Linear Regression in Python with Scikit-Learn

There are two types of supervised machine learning algorithms: Regression and classification. The former predicts continuous value outputs while the latter predicts discrete outputs. For instance, predicting the price of a house in dollars is a regression problem whereas predicting whether a tumor is malignant or benign is a classification problem.

In this article we will briefly study what linear regression is and how it can be implemented using the Python Scikit-Learn library, which is one of the most popular machine learning libraries for Python.

Linear Regression Theory

The term "linearity" in algebra refers to a linear relationship between two or more variables. If we draw this relationship in a two dimensional space (between two variables, in this case), we get a straight line.

Let's consider a scenario where we want to determine the linear relationship between the numbers of hours a student studies and the percentage of marks that student scores in an exam. We want to find out that given the number of hours a student prepares for a test, about how high of a score can the student achieve? If we plot the independent variable (hours) on the x-axis and dependent variable (percentage) on the y-axis, linear regression gives us a straight line that best fits the data points, as shown in the figure below.

Study hours and test scores plot

We know that the equation of a straight line is basically:

y = mx + b  

Where b is the intercept and m is the slope of the line. So basically, the linear regression algorithm gives us the most optimal value for the intercept and the slope (in two dimensions). The y and x variables remain the same, since they are the data features and cannot be changed. The values that we can control are the intercept and slope. There can be multiple straight lines depending upon the values of intercept and slope. Basically what the linear regression algorithm does is it fits multiple lines on the data points and returns the line that results in the least error.

This same concept can be extended to the cases where there are more than two variables. This is called multiple linear regression. For instance, consider a scenario where you have to predict the price of house based upon its area, number of bedrooms, average income of the people in the area, the age of the house, and so on. In this case the dependent variable is dependent upon several independent variables. A regression model involving multiple variables can be represented as:

    
        y = b0 + m1b1 + m2b2 + m3b3 + ... ... mnbn
    

This is the equation of a hyper plane. Remember, a linear regression model in two dimensions is a straight line; in three dimensions it is a plane, and in more than three dimensions, a hyper plane.
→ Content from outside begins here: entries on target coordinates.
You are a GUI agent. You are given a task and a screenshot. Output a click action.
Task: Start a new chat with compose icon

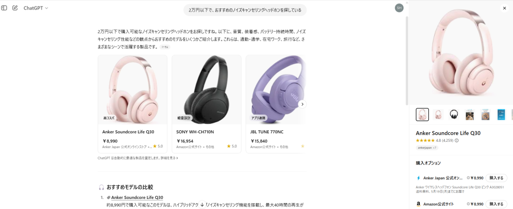click(15, 8)
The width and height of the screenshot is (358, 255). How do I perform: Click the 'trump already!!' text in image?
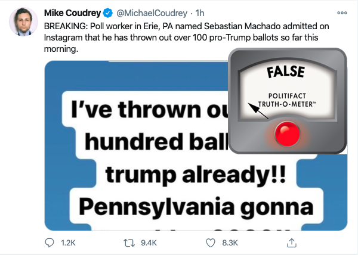coord(196,175)
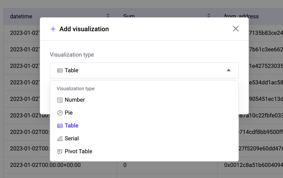This screenshot has height=178, width=283.
Task: Click the Visualization type combo box
Action: (144, 70)
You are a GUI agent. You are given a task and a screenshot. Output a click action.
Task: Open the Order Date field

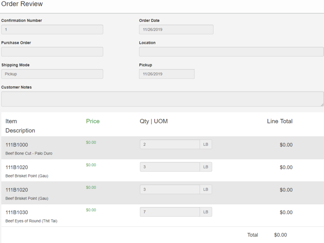point(176,30)
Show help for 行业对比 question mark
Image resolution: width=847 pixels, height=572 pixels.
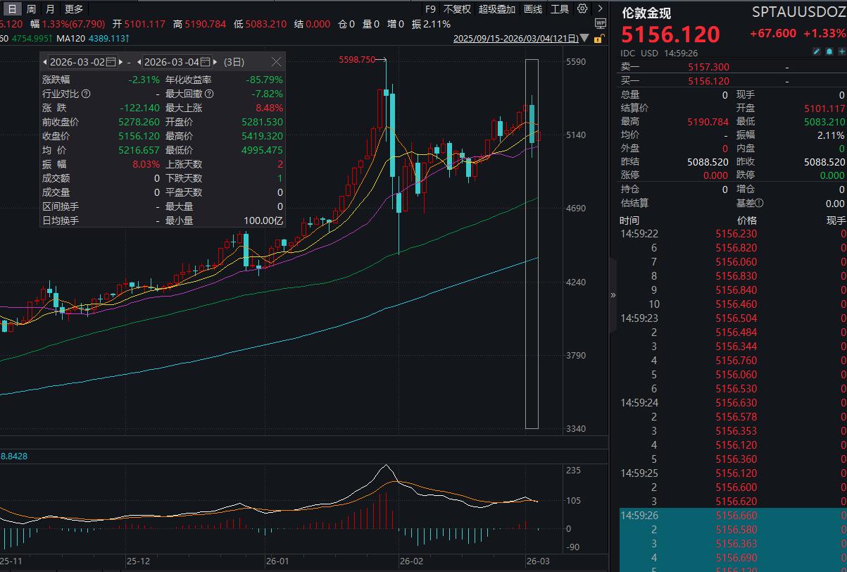[x=86, y=94]
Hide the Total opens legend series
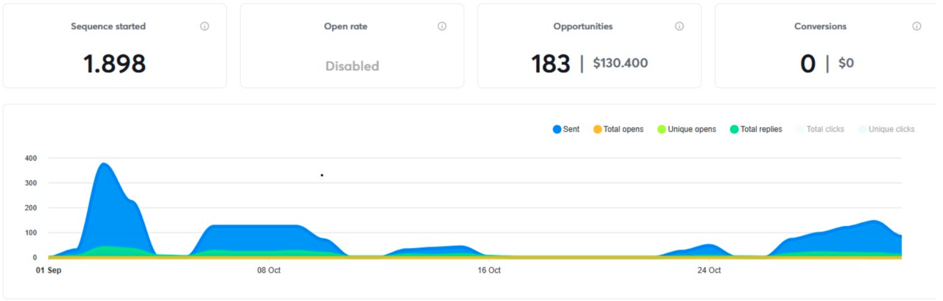The height and width of the screenshot is (301, 943). [x=618, y=129]
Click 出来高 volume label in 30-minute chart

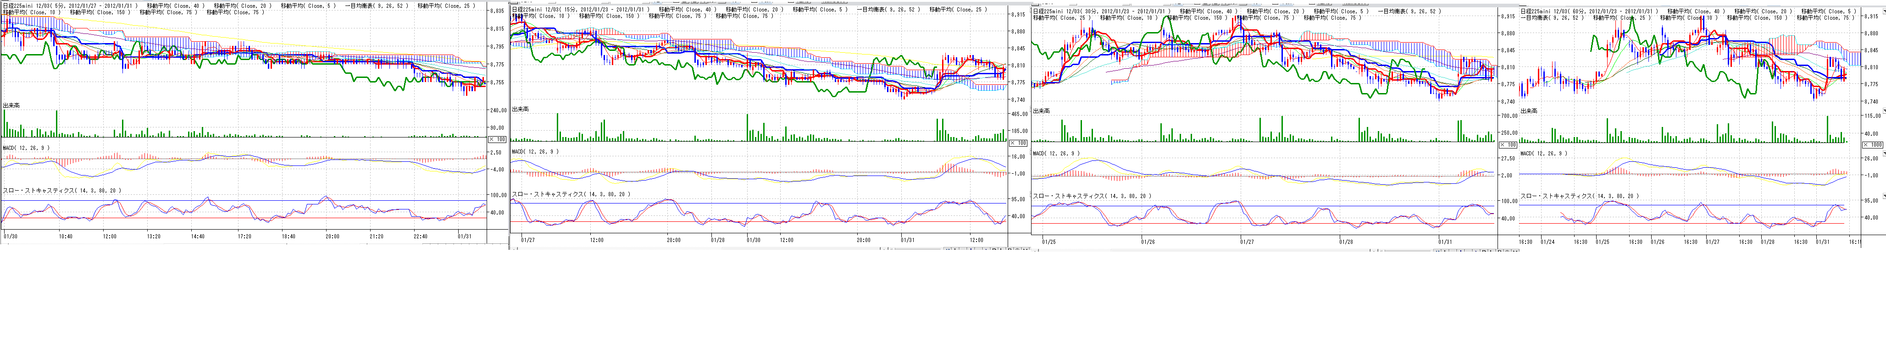coord(1041,111)
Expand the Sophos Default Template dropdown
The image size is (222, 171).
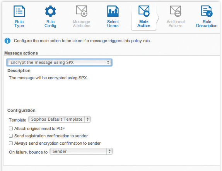pos(60,119)
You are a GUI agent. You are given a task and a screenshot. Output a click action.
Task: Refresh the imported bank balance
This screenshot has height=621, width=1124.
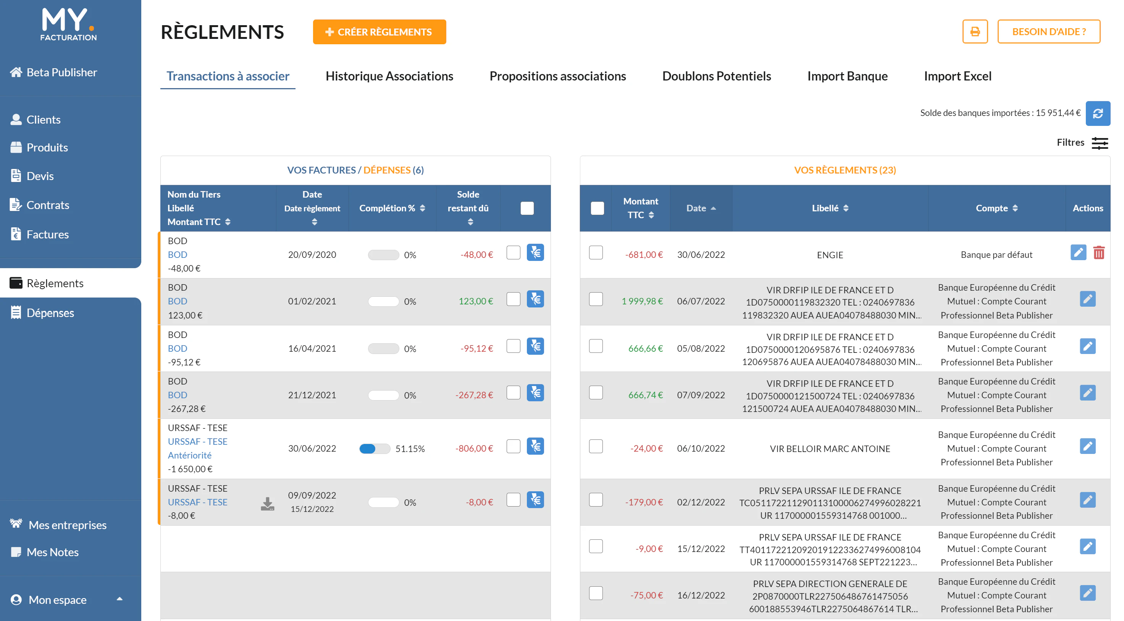[x=1097, y=113]

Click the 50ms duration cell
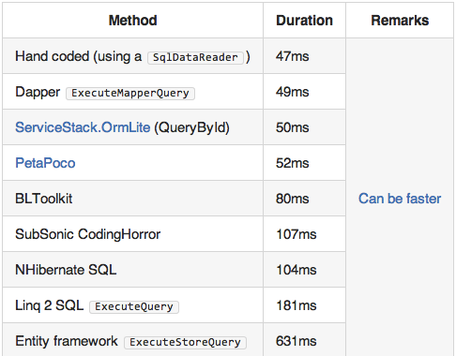tap(304, 127)
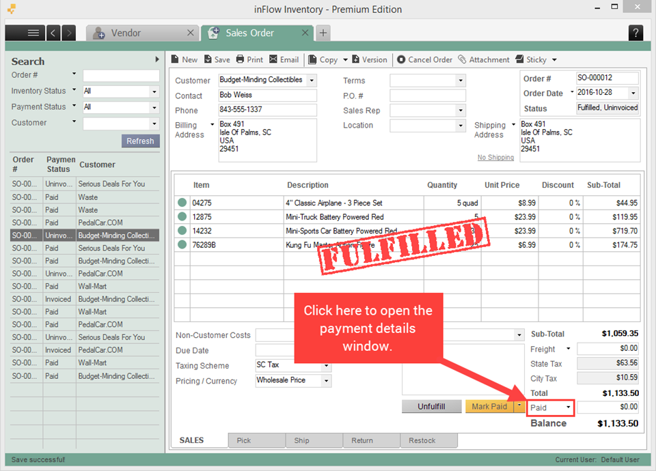Click the Mark Paid button
This screenshot has height=471, width=656.
[489, 406]
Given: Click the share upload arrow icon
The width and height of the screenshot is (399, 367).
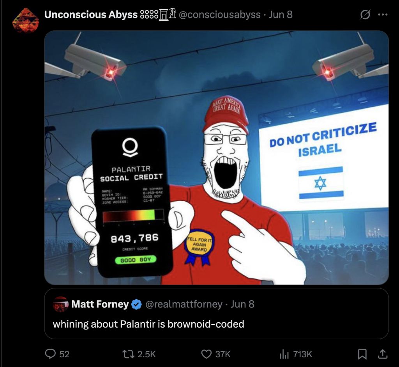Looking at the screenshot, I should pos(383,354).
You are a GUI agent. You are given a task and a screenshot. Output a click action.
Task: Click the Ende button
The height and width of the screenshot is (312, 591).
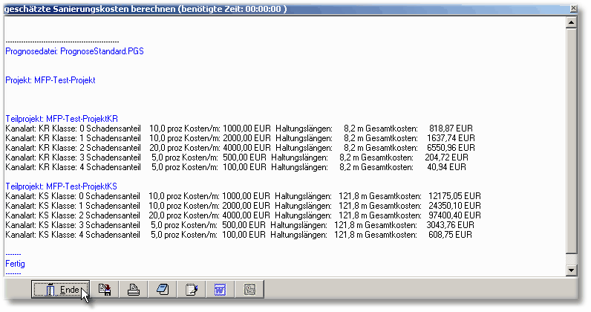pos(60,290)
Linear Regression with Python Scikit Learn

In this section we will see how the Python Scikit-Learn library for machine learning can be used to implement regression functions. We will start with simple linear regression involving two variables and then we will move towards linear regression involving multiple variables.

Simple Linear Regression

In this regression task we will predict the percentage of marks that a student is expected to score based upon the number of hours they studied. This is a simple linear regression task as it involves just two variables.

Importing Libraries

To import necessary libraries for this task, execute the following import statements:

import pandas as pd  
import numpy as np  
import matplotlib.pyplot as plt  
%matplotlib inline

Note: As you may have noticed from the above import statements, this code was executed using a Jupyter iPython Notebook.

Dataset

The dataset being used for this example has been made publicly available and can be downloaded from this link:

https://drive.google.com/open?id=1oakZCv7g3mlmCSdv9J8kdSaqO5_6dIOw

Note: This example was executed on a Windows based machine and the dataset was stored in "D:\datasets" folder. You can download the file in a different location as long as you change the dataset path accordingly.

The following command imports the CSV dataset using pandas:

dataset = pd.read_csv('D:\Datasets\student_scores.csv')  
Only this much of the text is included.